Collectors of early LPs may well remember the name
Tossy Spivakovsky. His lithe recordings of the Tchaikovsky and Sibelius
concertos, amongst others, were popular in their time but he never achieved
a real level of sustained international success and his career rather
trailed off. Born in Odessa in 1907 he had a solid foundation studying
in Berlin with the outstanding Italian violinist Arrigo Serato and later
with Willy Hess at the Hochschule. In 1926 he was talent spotted by
Furtwängler and became one of the leaders of the Berlin Philharmonic
until, a year later, he left to follow an incipient solo career soon
to founder with the arrival of the Nazis. He taught for a number of
years in Australia before leaving for America where he led the Cleveland
Orchestra and, rather sensationally, he gave the first performance in
America of the Second Bartók Concerto under Rodzinski, and then
repeated it in New York (a performance of which Bartók heard
–"soloist first rate"). With that his prestige rose, his engagements
increased and his solo profile remained high.
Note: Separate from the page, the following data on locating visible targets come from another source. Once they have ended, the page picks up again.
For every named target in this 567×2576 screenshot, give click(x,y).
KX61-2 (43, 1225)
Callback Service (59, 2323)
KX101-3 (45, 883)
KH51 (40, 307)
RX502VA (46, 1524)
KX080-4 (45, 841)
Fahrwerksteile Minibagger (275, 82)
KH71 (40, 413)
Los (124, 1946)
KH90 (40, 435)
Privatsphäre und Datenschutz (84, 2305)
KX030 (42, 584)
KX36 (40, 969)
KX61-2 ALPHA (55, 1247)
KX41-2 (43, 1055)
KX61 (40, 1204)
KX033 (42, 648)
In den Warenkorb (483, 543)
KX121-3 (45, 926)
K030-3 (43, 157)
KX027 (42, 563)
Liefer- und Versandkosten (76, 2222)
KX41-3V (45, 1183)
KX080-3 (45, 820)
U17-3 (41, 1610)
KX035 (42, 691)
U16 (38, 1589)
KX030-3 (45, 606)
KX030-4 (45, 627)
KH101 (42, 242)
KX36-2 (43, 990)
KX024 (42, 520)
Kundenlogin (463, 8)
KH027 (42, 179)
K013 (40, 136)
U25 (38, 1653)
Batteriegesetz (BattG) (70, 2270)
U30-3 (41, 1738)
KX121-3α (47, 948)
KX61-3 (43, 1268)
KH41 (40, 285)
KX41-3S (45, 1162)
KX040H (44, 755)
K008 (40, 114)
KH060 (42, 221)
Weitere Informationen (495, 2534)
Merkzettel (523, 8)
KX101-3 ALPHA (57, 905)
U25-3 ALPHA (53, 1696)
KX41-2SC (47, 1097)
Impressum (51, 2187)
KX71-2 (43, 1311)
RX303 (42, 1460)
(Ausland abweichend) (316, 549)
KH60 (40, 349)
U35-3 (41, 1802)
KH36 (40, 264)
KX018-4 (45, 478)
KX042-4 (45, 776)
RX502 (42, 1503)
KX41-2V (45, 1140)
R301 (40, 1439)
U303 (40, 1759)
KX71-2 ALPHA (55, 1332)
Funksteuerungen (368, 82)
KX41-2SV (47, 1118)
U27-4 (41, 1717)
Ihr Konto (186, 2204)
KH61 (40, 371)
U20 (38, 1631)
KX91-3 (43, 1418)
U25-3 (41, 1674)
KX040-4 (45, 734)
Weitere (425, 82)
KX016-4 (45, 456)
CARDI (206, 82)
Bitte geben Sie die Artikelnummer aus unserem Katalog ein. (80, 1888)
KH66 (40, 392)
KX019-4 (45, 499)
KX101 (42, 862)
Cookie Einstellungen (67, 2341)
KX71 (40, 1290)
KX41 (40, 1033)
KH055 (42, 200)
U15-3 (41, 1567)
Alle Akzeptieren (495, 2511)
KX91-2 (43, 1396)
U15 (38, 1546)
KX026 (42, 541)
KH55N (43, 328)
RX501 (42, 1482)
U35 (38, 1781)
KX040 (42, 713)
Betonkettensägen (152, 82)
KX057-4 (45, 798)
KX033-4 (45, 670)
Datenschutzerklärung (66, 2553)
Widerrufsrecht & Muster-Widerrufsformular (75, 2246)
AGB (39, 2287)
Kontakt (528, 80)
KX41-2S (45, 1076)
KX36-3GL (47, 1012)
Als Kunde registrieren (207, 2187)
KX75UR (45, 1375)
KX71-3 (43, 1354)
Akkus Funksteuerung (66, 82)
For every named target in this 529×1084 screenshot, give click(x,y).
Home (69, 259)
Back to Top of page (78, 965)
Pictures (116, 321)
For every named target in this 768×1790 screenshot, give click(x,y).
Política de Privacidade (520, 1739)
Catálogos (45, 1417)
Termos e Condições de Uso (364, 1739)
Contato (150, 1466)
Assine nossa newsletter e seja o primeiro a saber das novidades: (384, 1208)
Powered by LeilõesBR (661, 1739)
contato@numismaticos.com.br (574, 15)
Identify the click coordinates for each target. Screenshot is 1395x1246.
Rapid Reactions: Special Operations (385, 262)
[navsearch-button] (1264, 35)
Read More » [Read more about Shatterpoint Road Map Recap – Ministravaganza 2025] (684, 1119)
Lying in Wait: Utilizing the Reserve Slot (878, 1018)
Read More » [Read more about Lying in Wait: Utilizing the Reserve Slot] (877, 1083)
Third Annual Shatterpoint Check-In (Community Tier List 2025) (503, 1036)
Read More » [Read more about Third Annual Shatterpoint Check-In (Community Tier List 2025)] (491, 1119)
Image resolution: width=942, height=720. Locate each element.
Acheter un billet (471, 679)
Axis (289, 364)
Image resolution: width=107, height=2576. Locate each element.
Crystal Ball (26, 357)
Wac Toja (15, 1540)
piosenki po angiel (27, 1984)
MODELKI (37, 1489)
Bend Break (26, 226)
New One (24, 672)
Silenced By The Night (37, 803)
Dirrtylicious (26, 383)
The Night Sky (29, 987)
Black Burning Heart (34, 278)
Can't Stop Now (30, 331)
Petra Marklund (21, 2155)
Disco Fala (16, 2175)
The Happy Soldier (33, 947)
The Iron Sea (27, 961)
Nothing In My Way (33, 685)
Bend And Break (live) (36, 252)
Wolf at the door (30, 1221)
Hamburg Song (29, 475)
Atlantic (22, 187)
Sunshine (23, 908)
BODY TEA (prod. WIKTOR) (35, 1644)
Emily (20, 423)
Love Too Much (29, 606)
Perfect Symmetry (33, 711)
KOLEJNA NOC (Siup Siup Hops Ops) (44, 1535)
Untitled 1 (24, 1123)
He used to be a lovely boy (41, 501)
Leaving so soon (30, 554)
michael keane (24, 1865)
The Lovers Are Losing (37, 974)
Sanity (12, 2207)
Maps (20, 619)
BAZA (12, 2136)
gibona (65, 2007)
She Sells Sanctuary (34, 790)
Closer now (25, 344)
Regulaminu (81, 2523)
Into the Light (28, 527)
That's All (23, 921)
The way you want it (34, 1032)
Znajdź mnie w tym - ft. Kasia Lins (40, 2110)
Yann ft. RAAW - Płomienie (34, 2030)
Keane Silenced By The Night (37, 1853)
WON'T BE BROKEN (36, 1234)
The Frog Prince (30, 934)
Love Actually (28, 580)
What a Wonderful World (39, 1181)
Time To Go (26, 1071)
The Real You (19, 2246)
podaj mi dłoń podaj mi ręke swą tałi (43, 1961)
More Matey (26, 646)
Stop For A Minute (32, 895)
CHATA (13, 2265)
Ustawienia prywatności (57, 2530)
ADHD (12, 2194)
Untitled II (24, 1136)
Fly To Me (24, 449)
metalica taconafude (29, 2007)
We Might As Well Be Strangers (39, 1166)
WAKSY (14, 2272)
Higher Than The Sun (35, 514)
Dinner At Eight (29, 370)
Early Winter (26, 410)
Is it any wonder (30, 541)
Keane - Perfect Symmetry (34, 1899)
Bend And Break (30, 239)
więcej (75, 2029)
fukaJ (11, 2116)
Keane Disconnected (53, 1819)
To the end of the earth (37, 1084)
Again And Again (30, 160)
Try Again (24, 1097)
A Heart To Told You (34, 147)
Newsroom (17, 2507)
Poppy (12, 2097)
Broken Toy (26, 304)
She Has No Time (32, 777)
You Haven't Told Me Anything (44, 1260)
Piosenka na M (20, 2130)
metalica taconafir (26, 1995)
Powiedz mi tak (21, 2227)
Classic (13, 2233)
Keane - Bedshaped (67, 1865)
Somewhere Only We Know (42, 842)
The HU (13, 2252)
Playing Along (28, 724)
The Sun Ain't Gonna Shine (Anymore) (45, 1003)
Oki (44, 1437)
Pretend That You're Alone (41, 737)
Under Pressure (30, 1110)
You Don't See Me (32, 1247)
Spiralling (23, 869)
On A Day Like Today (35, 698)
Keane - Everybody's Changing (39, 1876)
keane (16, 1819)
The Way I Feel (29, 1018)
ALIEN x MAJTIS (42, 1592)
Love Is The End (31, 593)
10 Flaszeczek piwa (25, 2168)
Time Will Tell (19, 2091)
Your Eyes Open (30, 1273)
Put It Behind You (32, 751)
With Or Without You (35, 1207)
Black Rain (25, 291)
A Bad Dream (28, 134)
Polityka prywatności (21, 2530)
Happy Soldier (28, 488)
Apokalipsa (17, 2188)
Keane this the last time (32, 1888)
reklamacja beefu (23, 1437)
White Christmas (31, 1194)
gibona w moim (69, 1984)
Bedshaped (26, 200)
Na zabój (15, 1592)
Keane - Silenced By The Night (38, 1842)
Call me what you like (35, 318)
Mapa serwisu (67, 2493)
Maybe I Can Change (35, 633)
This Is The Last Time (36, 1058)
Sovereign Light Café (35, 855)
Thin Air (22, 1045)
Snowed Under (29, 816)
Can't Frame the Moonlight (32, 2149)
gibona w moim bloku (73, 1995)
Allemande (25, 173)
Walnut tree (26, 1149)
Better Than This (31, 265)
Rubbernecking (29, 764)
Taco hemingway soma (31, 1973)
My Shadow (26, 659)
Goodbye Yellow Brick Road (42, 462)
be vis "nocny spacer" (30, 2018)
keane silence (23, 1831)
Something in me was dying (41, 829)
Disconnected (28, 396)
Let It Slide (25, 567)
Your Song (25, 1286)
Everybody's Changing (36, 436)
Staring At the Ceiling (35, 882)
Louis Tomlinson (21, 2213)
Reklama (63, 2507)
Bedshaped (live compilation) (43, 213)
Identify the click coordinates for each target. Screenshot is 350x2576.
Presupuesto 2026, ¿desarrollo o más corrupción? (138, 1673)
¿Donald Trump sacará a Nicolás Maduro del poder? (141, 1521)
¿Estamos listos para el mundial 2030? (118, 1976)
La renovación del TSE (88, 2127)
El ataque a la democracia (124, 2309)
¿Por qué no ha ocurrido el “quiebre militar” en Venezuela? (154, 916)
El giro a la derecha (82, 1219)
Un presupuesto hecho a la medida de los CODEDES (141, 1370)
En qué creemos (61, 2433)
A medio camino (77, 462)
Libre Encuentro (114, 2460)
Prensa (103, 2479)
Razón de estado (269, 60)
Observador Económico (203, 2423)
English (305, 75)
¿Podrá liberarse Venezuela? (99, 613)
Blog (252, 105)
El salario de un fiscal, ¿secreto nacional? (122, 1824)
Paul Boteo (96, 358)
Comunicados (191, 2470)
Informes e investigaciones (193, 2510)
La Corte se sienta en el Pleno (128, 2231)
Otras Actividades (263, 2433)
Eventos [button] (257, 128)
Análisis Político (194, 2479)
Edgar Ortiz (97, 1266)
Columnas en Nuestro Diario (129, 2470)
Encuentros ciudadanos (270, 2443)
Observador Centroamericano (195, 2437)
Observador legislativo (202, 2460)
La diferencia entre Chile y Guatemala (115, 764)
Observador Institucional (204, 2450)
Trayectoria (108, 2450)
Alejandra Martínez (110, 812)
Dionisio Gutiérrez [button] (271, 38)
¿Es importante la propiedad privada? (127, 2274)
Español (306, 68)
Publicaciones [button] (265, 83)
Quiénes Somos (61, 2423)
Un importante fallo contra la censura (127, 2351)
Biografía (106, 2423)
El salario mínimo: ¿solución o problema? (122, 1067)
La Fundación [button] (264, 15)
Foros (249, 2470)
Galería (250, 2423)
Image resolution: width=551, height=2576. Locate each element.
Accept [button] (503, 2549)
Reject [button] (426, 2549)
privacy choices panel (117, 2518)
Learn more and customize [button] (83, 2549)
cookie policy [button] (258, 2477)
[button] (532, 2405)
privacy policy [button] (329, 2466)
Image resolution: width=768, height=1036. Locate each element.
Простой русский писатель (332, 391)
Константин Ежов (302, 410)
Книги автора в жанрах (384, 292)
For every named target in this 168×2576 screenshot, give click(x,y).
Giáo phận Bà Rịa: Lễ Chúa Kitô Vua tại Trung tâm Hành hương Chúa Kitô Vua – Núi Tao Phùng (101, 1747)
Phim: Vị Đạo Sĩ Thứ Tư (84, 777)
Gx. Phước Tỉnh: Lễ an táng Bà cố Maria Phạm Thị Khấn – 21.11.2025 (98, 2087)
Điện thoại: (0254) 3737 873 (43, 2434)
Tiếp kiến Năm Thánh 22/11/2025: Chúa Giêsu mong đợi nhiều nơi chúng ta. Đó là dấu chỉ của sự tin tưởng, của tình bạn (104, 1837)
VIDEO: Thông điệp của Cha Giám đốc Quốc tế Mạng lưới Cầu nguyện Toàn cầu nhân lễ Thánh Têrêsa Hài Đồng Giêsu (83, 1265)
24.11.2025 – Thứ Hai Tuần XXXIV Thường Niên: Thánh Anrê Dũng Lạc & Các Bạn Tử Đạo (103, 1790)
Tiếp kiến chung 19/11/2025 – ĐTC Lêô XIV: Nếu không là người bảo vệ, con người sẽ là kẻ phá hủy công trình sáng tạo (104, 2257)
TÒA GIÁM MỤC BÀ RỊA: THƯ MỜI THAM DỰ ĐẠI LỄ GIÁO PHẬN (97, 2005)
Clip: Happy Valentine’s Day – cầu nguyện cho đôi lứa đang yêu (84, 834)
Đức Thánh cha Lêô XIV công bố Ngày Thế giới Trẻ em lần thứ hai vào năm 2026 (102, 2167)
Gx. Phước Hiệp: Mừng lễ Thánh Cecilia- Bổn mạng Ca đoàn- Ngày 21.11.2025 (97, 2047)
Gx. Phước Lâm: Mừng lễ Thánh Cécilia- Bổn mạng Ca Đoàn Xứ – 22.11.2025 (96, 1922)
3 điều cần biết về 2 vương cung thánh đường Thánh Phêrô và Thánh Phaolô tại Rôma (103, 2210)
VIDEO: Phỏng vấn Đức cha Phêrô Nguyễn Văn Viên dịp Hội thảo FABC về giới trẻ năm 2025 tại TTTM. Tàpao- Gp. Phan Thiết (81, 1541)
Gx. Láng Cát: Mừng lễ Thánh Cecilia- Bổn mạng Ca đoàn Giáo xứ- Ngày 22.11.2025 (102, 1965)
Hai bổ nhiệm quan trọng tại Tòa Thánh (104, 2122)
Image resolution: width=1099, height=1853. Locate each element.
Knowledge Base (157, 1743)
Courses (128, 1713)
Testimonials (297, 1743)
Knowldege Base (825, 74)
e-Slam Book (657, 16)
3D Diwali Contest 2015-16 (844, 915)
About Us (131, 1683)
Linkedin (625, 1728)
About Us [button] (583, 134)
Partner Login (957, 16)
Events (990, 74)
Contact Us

Spivakovsky was famous for his violinistic idiosyncrasies
– he famously held the bow above the frog and the violin was held very
flat with the result that the fiddle was way out over to the left, as
noted by violist Emmanuel Vardi and quoted in Tully Potter’s notes.
As we can hear in these Berlin Parlophones dating between 1924 and 1931
Spivakovsky had an exceptionally fast vibrato and his bowing peculiarities
meant that he possessed less tonal colourisation than was perhaps optimum.
Nevertheless there is an absolute core to his tone and his vibrato whilst
usually of considerable velocity is not oscillatory. He is capable of
frequently expressive playing with a highly personalised temperament
if sometimes falling a little short in matters of nuance.
In the Bazzini the left hand pizzicatos are tossed
off with panache, there is cleanliness in all positions and we can appreciate
his narrow bore vibrato with no unnecessary and disruptive rubati. The
Mouret has some fervent and rapt playing whilst in Raff’s ubiquitous
Cavatina, a late acoustic from 1924, he is uncompromisingly slow
with an appropriately slow slide – a young man’s performance. On the
other side of the Raff was the Gluck in which the pianist – conjecturally
held to be Spivakovsky’s talented pianist brother Jascha – sounds unduly
rushed and the pair are guilty of some phrasal over eagerness. Again
this is a rather gauche performance with insufficient space for repose,
salon style downward portamenti and rather unsubtle over inflated rhetoric.
These earlier recordings are instructive in showing us how quickly Spivakovsky
matured from the adolescent talent to the more polished artist he was
to become by 1928. His Bloch is fervid and Kreisler’s Sicilienne
and Rigaudon attractive without quite the last ounce of charm -
it’s certainly fast and with skipping momentum in the Rigaudon.
He is undaunted by the pizzicato passages in Paganini’s 11th
Sonata (in the customary piano arrangement) and he is driving and
triumphant, dissipating technical difficulties in the 12th
Sonata. His Dvorak Slavonic Dance is perhaps a little over
emphatic whereas his Brahms Dance is fervidly done at a moderate
tempo and much more convincing. The Hochstein arrangement of the Brahms
Waltz is elegant, not over-emoted and attractive. His playing
of Kreisler’s delicious Tambourin chinois seems to me to be somewhat
emphatic once again but without any obvious heaviness; it’s very clean,
scrupulous playing but not necessarily especially idiomatic. His performance
of Caprice Viennois is spick and span, articulate in passagework
if sounding a little artificial, a little practised. There’s a rough
start to Wieniawski’s Scherzo-tarantelle – generally though the
copies are excellent with the exception of the murky sounding Turkish
March – but it features some nicely lyric phrasing but not as combustible
as it should be and with a couple of excessive slides. Sarasate’s Introduction
and Tarantelle though receives a real daredevil reading but one
perhaps with moments of worry in the lower strings and emerging – a
personal view, this – as surprisingly uncultured playing. The Danza
Española is a good deal more convincing, rhythmically energetic
without ever losing control and with excellent phrasing.
Very few of Spivakovsky’s Parlophones have been reissued
and they have been done so here with excellent results. It’s a pity
about the booklet cover picture which looks like a fifth generation
copy of an already murky original** but the records themselves
are well transferred with minimal surface noise. Notes by Tully Potter
are biographical and comprehensive. This is altogether a fine conspectus
of a remarkable young talent.
Jonathan Woolf
** a note from pavilion records
Many thanks for your kind review of our Spivakovsky
release but, on a minor matter, I would just like to point out that
the cover is not a "fifth generation copy of an already murky original"
but is in fact a deliberate high key bleachout of an original photograph
to clarify and dramatize. You may not like it, but that is another matter!